(What is needed)
The answer must consist of each line below that holds the word "will", copied as it stands.

Stored items
▽
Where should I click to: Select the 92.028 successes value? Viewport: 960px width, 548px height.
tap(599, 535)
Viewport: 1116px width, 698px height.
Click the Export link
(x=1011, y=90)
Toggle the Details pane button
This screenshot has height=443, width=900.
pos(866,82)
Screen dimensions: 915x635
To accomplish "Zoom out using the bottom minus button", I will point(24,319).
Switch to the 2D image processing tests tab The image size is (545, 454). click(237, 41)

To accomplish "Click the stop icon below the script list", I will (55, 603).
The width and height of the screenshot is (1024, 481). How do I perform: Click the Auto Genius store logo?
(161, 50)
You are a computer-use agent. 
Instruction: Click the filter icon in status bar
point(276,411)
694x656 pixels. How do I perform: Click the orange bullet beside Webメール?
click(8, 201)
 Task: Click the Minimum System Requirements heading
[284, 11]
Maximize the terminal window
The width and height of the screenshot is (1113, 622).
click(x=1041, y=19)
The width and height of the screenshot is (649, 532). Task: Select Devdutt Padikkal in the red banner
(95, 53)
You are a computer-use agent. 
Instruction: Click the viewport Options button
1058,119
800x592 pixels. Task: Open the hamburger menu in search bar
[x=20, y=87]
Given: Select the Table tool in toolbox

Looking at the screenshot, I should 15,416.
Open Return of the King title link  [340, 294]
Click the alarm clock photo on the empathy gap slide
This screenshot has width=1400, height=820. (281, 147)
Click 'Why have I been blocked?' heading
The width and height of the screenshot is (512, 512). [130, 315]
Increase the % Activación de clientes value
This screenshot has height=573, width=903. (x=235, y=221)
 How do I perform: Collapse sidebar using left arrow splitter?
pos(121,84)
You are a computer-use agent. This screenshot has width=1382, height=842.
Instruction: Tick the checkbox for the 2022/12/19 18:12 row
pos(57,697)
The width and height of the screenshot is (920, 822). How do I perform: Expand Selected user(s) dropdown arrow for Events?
△
(Exercise solution)
To accomplish "Zoom out using the bottom minus button", I will point(24,319).
To accomplish "Click the stop icon below the script list", I will (55, 603).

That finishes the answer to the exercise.